O'Pry v. State
Decision Date | 20 May 1981 |
Docket Number | No. 66144,66144 |
Citation | 642 S.W.2d 748 |
Parties | Jermiah B. O'PRY, Appellant, v. The STATE of Texas, Appellee. |
Court | Texas Court of Criminal Appeals |
Reed Jackson, Fairfield, for appellant.
Robert W. Gage, County Atty., Fairfield, Robert Huttash, State's Atty. and Alfred Walker, Asst. State's Atty., Austin, for the State.
Before the Court en banc.
This is an appeal from a conviction for capital murder. The punishment is death.

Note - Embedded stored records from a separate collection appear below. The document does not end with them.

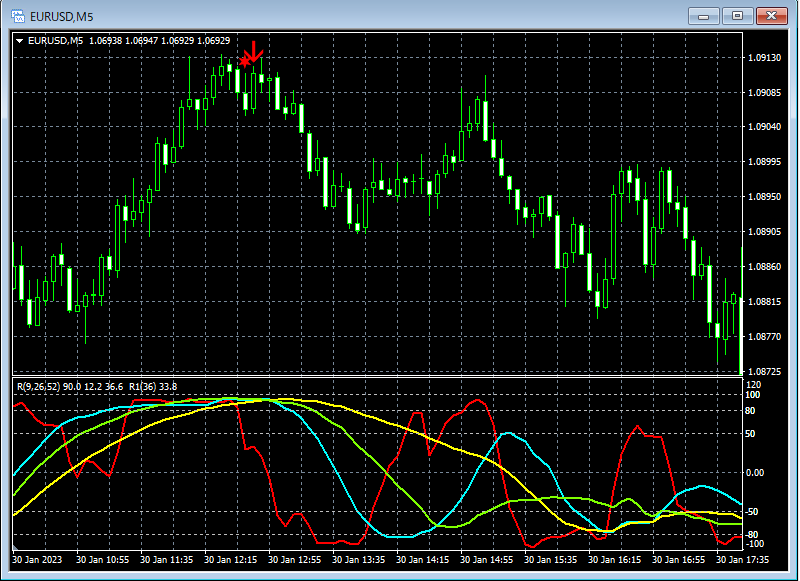Click the 1.09130 price scale label
Viewport: 800px width, 581px height.
tap(764, 58)
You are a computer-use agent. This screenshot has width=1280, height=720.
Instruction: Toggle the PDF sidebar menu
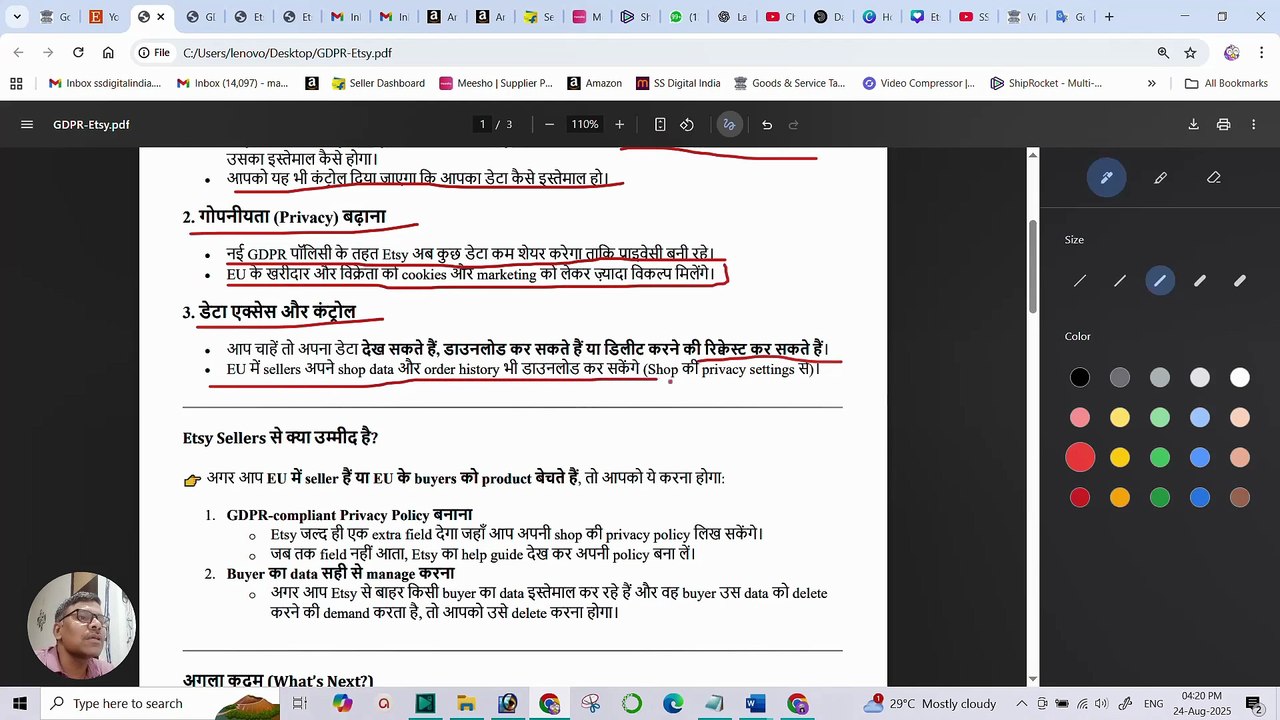click(27, 125)
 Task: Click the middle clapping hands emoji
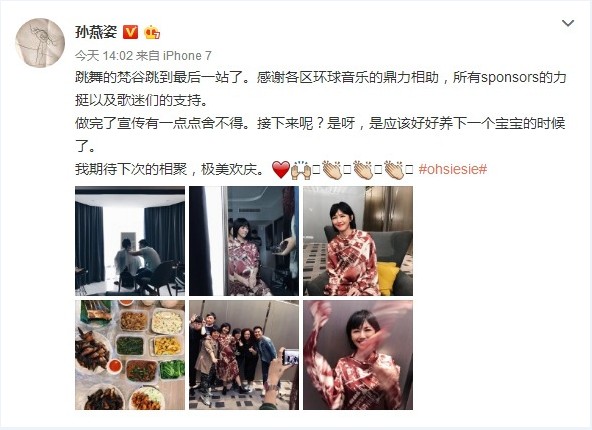click(363, 170)
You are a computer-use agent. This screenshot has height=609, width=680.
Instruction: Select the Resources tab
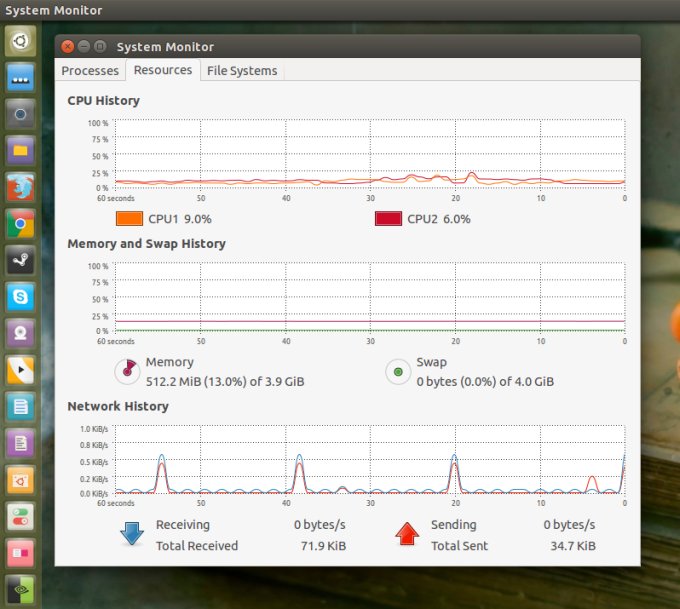point(163,70)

The appellant contends that certain prospective jurors were improperly excused in light of the recent United States Supreme Court holding in Adams v. Texas, --- U.S. ----, 100 S.Ct. 2521, 65 L.Ed.2d 581 (1980). We agree and reverse.
In Witherspoon v. Illinois, 391 U.S. 510, 88 S.Ct. 1770, 20 L.Ed.2d 776 (1968), the United States Supreme Court said:
"Specifically, we hold that a sentence of death cannot be carried out if the jury that imposed or recommended it was chosen by excluding veniremen for cause simply because they voiced general objections to the death penalty or expressed conscientious or religious scruples against its infliction."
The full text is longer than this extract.